We should all be alarmed that a Sacramento man, identified by federal prosecutors as Anibal Hernandez Santana, now faces federal charges after allegedly firing shots into the lobby of KXTV/ABC10. The Justice Department says he’s been charged with possessing and discharging a firearm within a school zone and interfering with a federally licensed station, a serious escalation that demands a serious response from law enforcement.
According to court filings, the suspect fired one shot toward the station and then three shots directly into the building while an employee was inside, a brazen act that, thankfully, didn’t result in injury but could have been far worse. Prosecutors note the first shot was fired from within a school zone, which elevates the gravity of the federal counts and shows how recklessly dangerous this was.

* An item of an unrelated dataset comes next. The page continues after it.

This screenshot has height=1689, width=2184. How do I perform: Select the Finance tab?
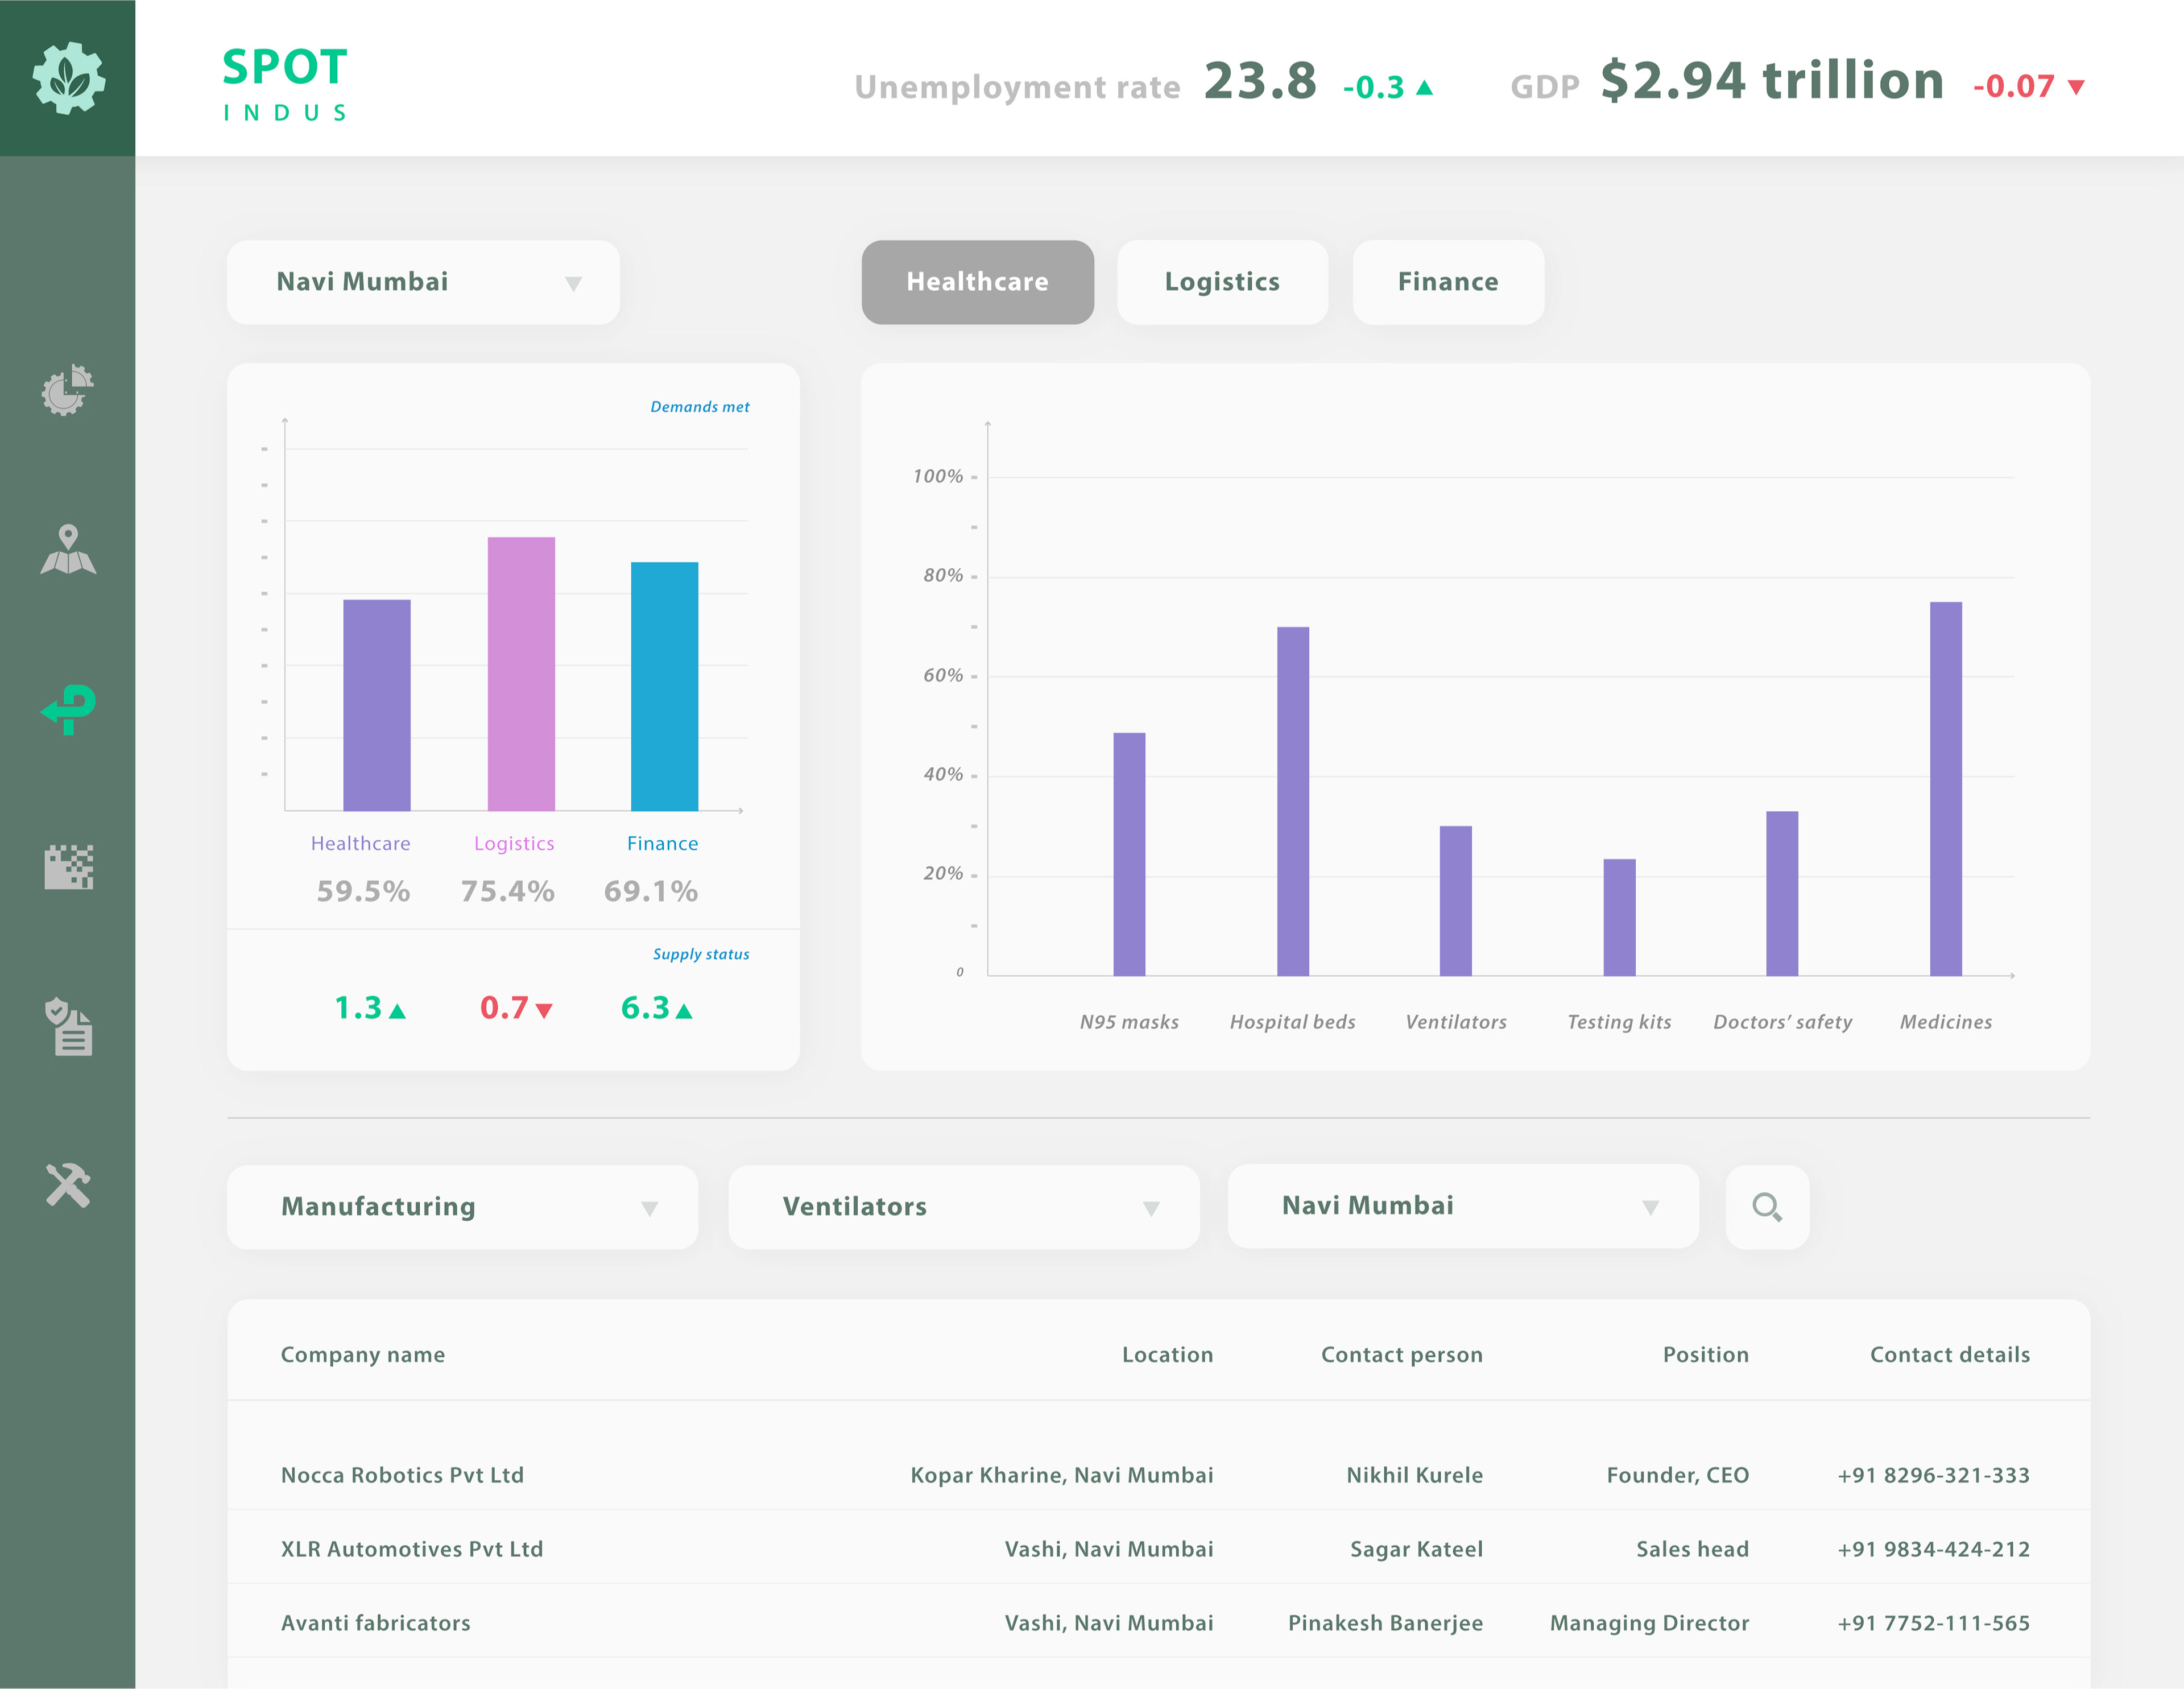[x=1447, y=282]
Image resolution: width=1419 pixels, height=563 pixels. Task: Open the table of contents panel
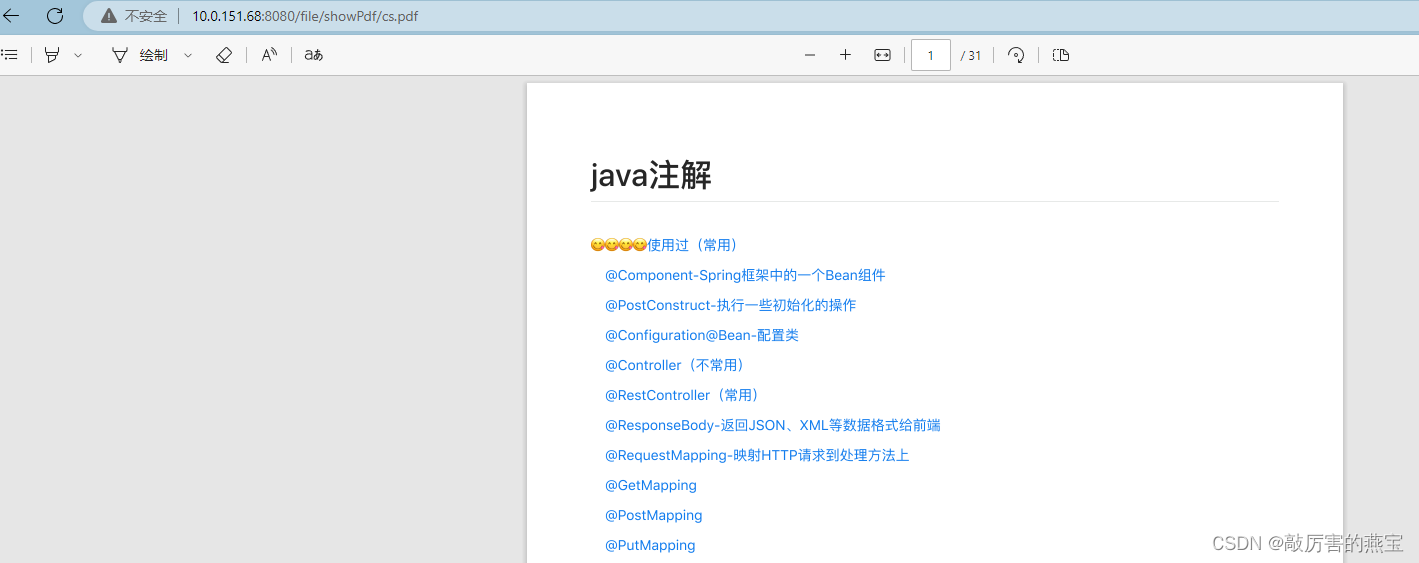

Investigators say they found alarming evidence that points to a political motive: a weekly planner on his refrigerator marked “Do the Next Scary Thing” for the day of the shooting, along with a handwritten note in his car referencing Jeffrey Epstein and naming public figures while warning “they’re next,” and an anti-Trump book in the vehicle. These aren’t the ramblings of a harmless critic — they’re threat calculus, and prosecutors are right to treat them as such.
Local authorities initially arrested Hernandez Santana and released him on $200,000 bail, only to have the FBI rearrest him the following night and bring federal charges. His lawyer insists on innocence and claims political prosecution, but the evidence described by prosecutors — the notes, the planner entry, the pattern of behavior — cannot be waved away as mere political disagreement.
Let there be no confusion: violence aimed at the press or any institution because of political grievance is terrorism in all but name, and it must be treated that way regardless of the suspect’s professed ideology. Some local reports say investigators even examined whether the attack was connected to ABC’s own controversies, a reminder that the politicized environment our media and cultural elites have fostered can have dangerous blowback. The station attacked is an affiliate owned by Tegna, not the ABC network, but the point is broader — rhetoric has consequences.
Conservative Americans should demand two things right now: justice for potential victims and an end to selective outrage from the media class. Federal charges including interference with a radio communication station and discharging a firearm in a school zone carry significant penalties, and prosecutors say they plan to press hard — rightly so — because public safety can’t be sacrificed on the altar of partisan theater.
This episode is a wake-up call for hardworking Americans who value free speech and public safety: condemn political violence, hold perpetrators accountable, and stop pretending that threats only travel one way. Our country doesn’t thrive on threats, intimidation, or performative outrage — it thrives on law, order, and honest debate, and that must be the standard we insist upon now.